How to Save Us (2014) poster

How to Save Us (2014)

Rating:


USA/Australia. 2014.

Crew

Director/Screenplay – Jason Trost, Producer – David Hellmore, Photography – Phil Miller, Music – Tori Letzler, Visual Effects – Cinesaurus (Supervisor – Gabe Conroy), Makeup Effects – Cici Anderson, Production Design – Sarah Trost. Production Company – Trost Force Productions/Hellmore Productions.

Cast

Jason Trost (Bryan Everett), Coy Jandreau (Sam Everett), Tallay Wickham (Voice of Molly Everett)


Plot

39 days ago, the Australian island of Tasmania was placed under quarantine, ostensibly on the grounds that it was affected by plague. Bryan Everett receives a call from his sister Molly, urging him to go into the quarantine zone to find his younger brother Sam. Sam’s notebooks are filled with bizarre claims about spirit creatures that can only be detected with an infra-red camera or in their disruption of radio waves, and instructions about how to hide from them by covering oneself with the ashes of the dead. Smuggling ashore, Bryan sets about following Sam’s trail to find his whereabouts, all the while trying to avoid the ghostly creatures.


Jason Trost began directing, writing and starring in his own short films in 2007. He made his feature-length debut with The FP (2011) and went onto the non-genre Wet and Reckless (2013) and the low-budget superhero film All Superheroes Die (2011). Subsequent to this, Trost made sequels to his earlier films with All Superheroes Must Die: The Last Superhero (2016) and FP2: Beats of Rage (2018). He had made small acting appearances in a number of other films, most substantially as a deputy in Hatchet III (2013). Trost would appear to have fans in Australia and received Australian financing to shoot How to Save Us in Tasmania, the island to the southeast that is regarded as the boondocks by fairly much everybody who lives in the rest of the country.

How to Save Us is a borderland zone film that reminds of works such as Stalker (1979) or Monsters (2010) that are set in mysterious terrestrial zones where something alien has happened to alter the terrain into an eerily otherworldly place or where the regular rules no longer apply. Australians have ventured into this territory before with films such as the classic The Picnic at Hanging Rock (1975), Incident at Raven’s Gate (1988) and the also Tasmanian-set tv series The Kettering Incident (2016).

I cannot say that I was a fan of All Superheroes Must Die but I was surprised by How to Save Us.
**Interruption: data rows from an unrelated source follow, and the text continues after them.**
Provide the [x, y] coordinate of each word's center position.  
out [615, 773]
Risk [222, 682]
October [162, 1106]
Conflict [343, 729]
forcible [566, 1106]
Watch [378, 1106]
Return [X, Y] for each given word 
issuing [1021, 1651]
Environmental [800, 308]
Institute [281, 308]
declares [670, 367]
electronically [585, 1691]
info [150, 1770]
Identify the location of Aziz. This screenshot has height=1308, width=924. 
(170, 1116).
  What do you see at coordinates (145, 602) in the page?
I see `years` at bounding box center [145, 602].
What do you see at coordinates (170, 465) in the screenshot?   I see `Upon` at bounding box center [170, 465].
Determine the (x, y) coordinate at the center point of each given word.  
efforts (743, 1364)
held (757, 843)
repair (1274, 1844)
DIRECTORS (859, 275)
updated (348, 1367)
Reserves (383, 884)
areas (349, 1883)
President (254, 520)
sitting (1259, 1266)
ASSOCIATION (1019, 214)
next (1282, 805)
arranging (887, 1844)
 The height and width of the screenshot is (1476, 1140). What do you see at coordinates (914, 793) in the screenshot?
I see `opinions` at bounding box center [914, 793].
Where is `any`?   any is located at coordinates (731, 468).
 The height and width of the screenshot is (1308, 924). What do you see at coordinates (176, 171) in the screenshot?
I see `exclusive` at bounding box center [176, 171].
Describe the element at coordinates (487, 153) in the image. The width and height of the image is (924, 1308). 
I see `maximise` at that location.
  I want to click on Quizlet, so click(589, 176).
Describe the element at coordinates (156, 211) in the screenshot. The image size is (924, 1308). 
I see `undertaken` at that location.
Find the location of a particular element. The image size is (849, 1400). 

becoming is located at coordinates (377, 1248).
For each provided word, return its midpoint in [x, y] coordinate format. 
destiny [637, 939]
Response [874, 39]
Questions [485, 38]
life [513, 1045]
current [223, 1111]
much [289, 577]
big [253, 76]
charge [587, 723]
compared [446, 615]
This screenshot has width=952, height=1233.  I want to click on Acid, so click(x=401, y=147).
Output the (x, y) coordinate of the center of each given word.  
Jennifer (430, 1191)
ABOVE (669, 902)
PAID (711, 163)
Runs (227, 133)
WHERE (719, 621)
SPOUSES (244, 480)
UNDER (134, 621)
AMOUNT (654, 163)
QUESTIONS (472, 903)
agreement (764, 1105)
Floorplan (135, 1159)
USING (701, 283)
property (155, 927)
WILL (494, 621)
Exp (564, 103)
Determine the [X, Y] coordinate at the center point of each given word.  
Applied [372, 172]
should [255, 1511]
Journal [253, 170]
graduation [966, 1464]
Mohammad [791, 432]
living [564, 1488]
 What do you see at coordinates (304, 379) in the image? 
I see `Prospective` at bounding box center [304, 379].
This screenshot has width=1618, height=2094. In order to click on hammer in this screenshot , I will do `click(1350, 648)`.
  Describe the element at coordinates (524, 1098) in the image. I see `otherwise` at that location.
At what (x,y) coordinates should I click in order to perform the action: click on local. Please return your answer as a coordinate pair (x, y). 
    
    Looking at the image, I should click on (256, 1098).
Jason Trost has made a film on minimal resources – there are only two actors present and he plays one of them. Most of the film consists of Trost or Coy Jandreau as his brother walking through the fields and deserted townships of Tasmania. There is no almost dialogue – for the simple reason that the characters do not share any screen time – and the only spoken words that come throughout are from either’s voiceover narration. The only other character present is Tallay Wickham as the sister and she is only heard in a phone conversation with Trost at the start of the film. (For that matter, there is not a single scene in the film in which any of the characters share screen time together or with any other people). In many ways, what we have is a highly experimental film – one that has eschewed any kind of dramatic structure (there is no real plot to it) and mostly consists of characters walking through empty fields and/or the local bush.

Bryan (director Jason Trost) travelling into deserted Tasmania in search of his brother (Coy Jandreau) in How to Save Us (2014)
Bryan (director Jason Trost) (r) travelling into deserted Tasmania in search of his brother (Coy Jandreau) (l)

Despite this, How to Save Us absorbs with its intensely mysterious atmosphere. Even despite its lack of plot, the film holds you to it puzzled and wanting to know what is going on. Trost has created a uniquely original series of creatures and a fascinating set of rules for their behaviour/avoiding them. I genuinely reached the end of the film uncertain as to whether How to Save Us can be classified as science-fiction, as was my original assumption, or as fantasy/horror.

The biggest disappointment comes at the end where the film fragments off into a lack of answers. [PLOT SPOILERS]. Trost’s protagonist reaches an island and seems to enter a set of ruins that have been littered with items from his childhood where he wanders through encountering memories of the past. This left me unclear if this was some type of allegorical trip through the unconscious or we were meant to take the scenes literally and accept that the spirit beings had physically arranged items there for him to find. This resembles the climaxes of films like Solaris (1972) and Contact (1997), which have their respective protagonists travel into confrontation with the unknown only to find that what they bring with them/project onto the infinite is their unresolved family issues. The film trails off with a series of unresolved questions – what are the other-dimensional entities? Are they ghosts? Why have they taken over Tasmania and in a way that seems to resemble more an alien invasion than a haunting? This is a film that does fantastically well in the build-up but falters when it comes to the payoff.